15 Things I Never Said Before I Had Boys

  1. Let go of your penis.
  2. Don't point that gun at your mother.
  3. Dude, let go of your penis.
  4. Where are you clothes?
  5. Seriously, let go of your penis.
  6. Why are there Legos in the washing machine?
  7. Where are all the couch cushions?
  8. Why is your brother standing on the porch mooning us?
  9. Yes, Mrs. Smith, I know they're naked.
  10. Why is this door sticky?
  11. Where are all of the matches?
  12. Minecraft is my favorite video game too.
  13. Please tell me that puddle I just stepped in was a melted ice cube.
  14. The next person who pees standing up gets to clean the bathroom.
  15. Be careful that you don't slam your penis in the screen door!

Sunday, July 23, 2017

That's the Old Saying

I may be dumb but I'm not stupid - except on occasion.  Even though I knew this was a ruse, I somehow let myself be talked into coming all the way into the basement to get Logan a Go-gurt from the freezer.  Unfortunately, this was not the first time I had genuinely fallen for one of Logan's ploys and, dare I say, it wouldn't be the last.
"Logan, why did you do that to me?  You're perfectly capable of doing this yourself," I said, with a note of exasperation.
"Sometimes you have to trick your friends and family into doing things for you," he said.  "That's the old saying, right?"
Yeah, well here's another old saying for you, I thought, showing my favorite finger to the back of his departing head.

- 20 December 2016

Tuesday, June 27, 2017

Genealogy

A ride in the car is never a dull moment with any of my sons.
"Dad, am I part Chinese?" Logan asked out of nowhere.
"No.  You're English and Irish," I said.
"Is Mom part Chinese?" he asked.
*sigh*
"No."
"How come she doesn't speak Chinese?" he demanded.
She eats Chinese, does that count?
"Dude, she already speaks Boy, isn't that enough?" I asked, pointedly ending the conversation.
I could hear him muttering something about Chinese all the way down the street.





- 26 June 2017

Tuesday, May 9, 2017

Pretty

If you feel like you need some real insight into what it's like to raise a house full of boys, read this post that my wife sent me this morning.  I'd be appalled if it weren't actually true.  No wait, I'm still appalled.
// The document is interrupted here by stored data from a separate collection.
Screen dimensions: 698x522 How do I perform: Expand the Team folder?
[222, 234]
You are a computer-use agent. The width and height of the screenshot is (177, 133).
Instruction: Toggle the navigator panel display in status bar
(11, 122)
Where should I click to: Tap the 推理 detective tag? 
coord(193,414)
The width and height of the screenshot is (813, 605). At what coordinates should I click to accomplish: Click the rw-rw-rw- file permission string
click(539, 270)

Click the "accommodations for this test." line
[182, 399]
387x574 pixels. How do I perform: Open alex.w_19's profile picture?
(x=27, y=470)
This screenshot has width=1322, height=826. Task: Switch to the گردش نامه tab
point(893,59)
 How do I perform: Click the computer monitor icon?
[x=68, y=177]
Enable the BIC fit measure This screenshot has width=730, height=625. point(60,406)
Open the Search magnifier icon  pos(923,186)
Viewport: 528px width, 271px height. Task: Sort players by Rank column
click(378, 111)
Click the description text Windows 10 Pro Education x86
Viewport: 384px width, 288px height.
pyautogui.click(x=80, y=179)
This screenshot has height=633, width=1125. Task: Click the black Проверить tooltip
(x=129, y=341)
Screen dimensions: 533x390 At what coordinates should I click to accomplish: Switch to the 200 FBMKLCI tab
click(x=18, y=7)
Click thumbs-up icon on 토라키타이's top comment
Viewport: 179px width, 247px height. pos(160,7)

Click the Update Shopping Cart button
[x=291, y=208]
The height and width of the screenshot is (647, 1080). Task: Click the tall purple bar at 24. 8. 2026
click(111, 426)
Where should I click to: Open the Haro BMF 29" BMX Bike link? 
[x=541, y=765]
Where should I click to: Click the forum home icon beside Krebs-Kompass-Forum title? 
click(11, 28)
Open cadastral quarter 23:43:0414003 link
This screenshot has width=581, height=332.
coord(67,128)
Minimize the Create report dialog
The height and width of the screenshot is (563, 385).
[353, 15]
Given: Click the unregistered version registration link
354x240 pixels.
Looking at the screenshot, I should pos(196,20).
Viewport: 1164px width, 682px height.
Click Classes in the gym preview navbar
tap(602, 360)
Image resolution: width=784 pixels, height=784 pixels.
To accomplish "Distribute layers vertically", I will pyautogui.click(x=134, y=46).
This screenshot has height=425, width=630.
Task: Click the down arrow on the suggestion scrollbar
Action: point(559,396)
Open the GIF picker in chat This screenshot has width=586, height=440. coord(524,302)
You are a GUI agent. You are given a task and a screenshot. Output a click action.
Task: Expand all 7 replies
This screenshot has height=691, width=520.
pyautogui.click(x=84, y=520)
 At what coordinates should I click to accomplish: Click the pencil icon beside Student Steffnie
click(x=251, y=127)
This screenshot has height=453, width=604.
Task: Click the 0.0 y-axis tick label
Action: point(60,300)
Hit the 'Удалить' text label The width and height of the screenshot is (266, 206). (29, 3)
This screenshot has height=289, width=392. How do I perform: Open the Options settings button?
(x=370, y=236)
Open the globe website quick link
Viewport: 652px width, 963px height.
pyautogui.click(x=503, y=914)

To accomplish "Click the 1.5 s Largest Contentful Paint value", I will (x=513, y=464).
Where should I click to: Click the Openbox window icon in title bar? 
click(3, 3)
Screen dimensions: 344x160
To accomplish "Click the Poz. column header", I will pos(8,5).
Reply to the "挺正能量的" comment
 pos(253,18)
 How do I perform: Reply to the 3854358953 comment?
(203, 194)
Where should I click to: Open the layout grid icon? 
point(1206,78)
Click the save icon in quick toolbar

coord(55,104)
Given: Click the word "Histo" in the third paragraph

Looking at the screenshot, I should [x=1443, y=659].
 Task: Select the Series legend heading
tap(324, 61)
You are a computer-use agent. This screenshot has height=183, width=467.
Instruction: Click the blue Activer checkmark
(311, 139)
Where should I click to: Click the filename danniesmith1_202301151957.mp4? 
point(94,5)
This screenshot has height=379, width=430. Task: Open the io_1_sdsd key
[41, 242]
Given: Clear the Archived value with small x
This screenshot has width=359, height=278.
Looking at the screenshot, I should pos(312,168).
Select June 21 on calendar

My friend asked me what it was
like to live in a house full of boys
so I peed on her bathroom floor,
ate everything in her fridge, told
her 800 stories about Minecraft,
farted 20 times, and when she
was ready to kill me, I gave her a
hug and told her she was pretty.

- 4 April 2017

Friday, May 5, 2017

Revenge

"What's all the whining about?" my wife asked, as I came into the bedroom to escape the intense carping that was my son.
"Oh, his brothers were making fun of him," I said, "and now he's mad at me because I won't help him get revenge by waiting until they're asleep and writing, 'Captain Doo-doo Head' on their faces."
"I'm in!" she shouted.  "Pick me!  Pick me!"
- 5 May 2017

Thursday, May 4, 2017

I’m Your MOTHER

I can just make out Beavis and Butthead chuckling in the background. 


- 4 May 2017

Monday, April 24, 2017

You Asked

My wife found this post that, quite frankly, sums it all up very nicely. 
My friend asked me what it was like living in a house full of boys.  So I proceeded to pee on her bathroom floor, eat everything in her fridge, tell her 800 stories about Minecraft, fart 20 times, and, when she was ready to kill me, I gave her a hug and told her she was pretty.